• STATED TASK 1
Write out the records that come after the issue thread, reproducing each line word for word and leaving out the pictures.

• PASSAGE TO READ
++++

ModelOriented/iBreakDown

Error when passing model/data to break_down function

hbaniecki opened this issue · 8 comments

From break_down() examples:
This throws a note:

library("iBreakDown")
library("DALEX")
library("randomForest")
set.seed(1313)

model <- randomForest(status ~ . , data = HR)
new <- HR_test[1,]

explainer_rf <- explain(model,
                        data = HR[1:1000,1:5],
                        y = HR$status[1:1000])

Please note that 'y' is a factor.[...]

This works:

break_down(explainer_rf, new)

This throws an error:

break_down(x=model, data = HR[1:1000,1:5], predict_function = predict, new_observation = new)

Error in break_down.default(x = model, data = HR[1:1000, 1:5], new_observation = new, :
promise already under evaluation: recursive default argument reference or earlier problems?

This throws an error:

local_attributions(x=model, data = HR[1:1000,1:5], predict_function = predict, new_observation = new)

Error in colMeans(yhatpred) : 'x' must be numeric

I guess that the problem is in the predict function for randomForest.
For classification by default the predict.randomForest returns classes not scores and other functions cannot calculate averages from classes.

DALEX has overloaded yhat function for prediction, and the DALEX:::yhat.randomForest recognizes classification forests. In such case it is using pred <- predict(X.model, newdata, type = "prob", ...).

So this example shows that it is better to use DALEX adapters, because otherwise user needs to define own predict_fucntion for some models

This example shows the real problem:

library("iBreakDown")
library("DALEX")

titanic <- na.omit(titanic)
set.seed(1313)
titanic_small <- titanic[sample(1:nrow(titanic), 500), c(1,2,3,6,7,9)]
new <- titanic_small[1,]

model_titanic_glm <- glm(survived == "yes" ~ gender + age + fare + class + sibsp,
                         data = titanic_small, family = "binomial")

++++

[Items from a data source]
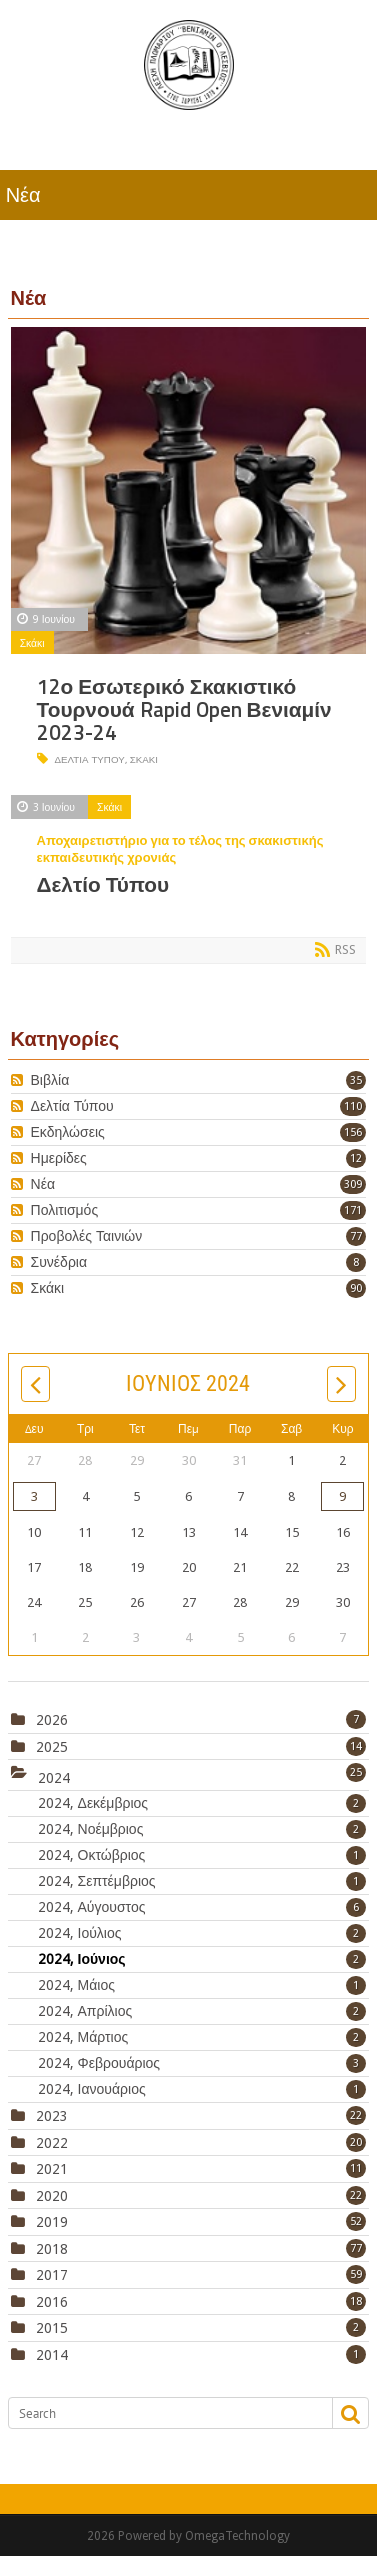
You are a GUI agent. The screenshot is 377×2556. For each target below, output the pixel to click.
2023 (52, 2116)
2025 (52, 1747)
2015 (52, 2328)
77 (356, 1236)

++++

• STATED TASK 2
Extend the issue thread about the break_down() error, starting right after the last line shown.

• WRITTEN REPLY 1
You are a GUI agent. The screenshot is 377×2556. For each target below, output the pixel to click.
2023 (52, 2116)
2025 (52, 1747)
2015 (52, 2328)
77 (356, 1236)

• WRITTEN REPLY 2
explain_titanic_glm <- explain(model_titanic_glm,
                               data = titanic_small[,-6],
                               label = "glm")

break_down(explain_titanic_glm, new)

contribution
glm: intercept 0.298
glm: age = 50 -0.118
glm: gender = male -0.086
glm: class = 2nd -0.046
glm: sibsp = 0 0.005
glm: fare = 13 0.000
glm: prediction 0.053

break_down(model_titanic_glm,
           data =  titanic_small[,-6],
           label = "glm",
           new_observation = new)

Error

local_attributions(model_titanic_glm,
                   data =  titanic_small[,-6],
                   label = "glm",
                   new_observation = new)

contribution
glm: intercept -1.139
glm: age = 50 -1.043
glm: gender = male -0.613
glm: class = 2nd -0.284
glm: sibsp = 0 0.195
glm: fare = 13 0.010
glm: prediction -2.873

Shouldn't output be the same? Should the warning be added?

The difference between

break_down(explain_titanic_glm, new)

and

local_attributions(model_titanic_glm,
                   data =  titanic_small[,-6],
                   label = "glm",
                   new_observation = new)

is in the predict function.

By default DALEX::yhat returns probabilities for given glass
while the default local_attributions returns the default stats:::predict.glm which is a link function (i.e. logit(probability)).

May be surprising, but again IMHO its the reason why we shall use DALEX::explainer, otherwise we need to guess that is returned by a specific predict(). For DALEX::explain by default we will always get probabilities and we can compare probabilities between different models.

It's not clear for me why

break_down(model_titanic_glm,
           data =  titanic_small[,-6],
           label = "glm",
           new_observation = new)

is not working. This is tricky.

There could be a warning when not using DALEX::explain().
Fixed the error with #44

Right, but then all *.default functions from auditor, iBreakDown, ingredients need to warn user it the default predict() is used. Let's discuss this f2f

And thanks for fix #44

This was resolved with new DALEX::explain()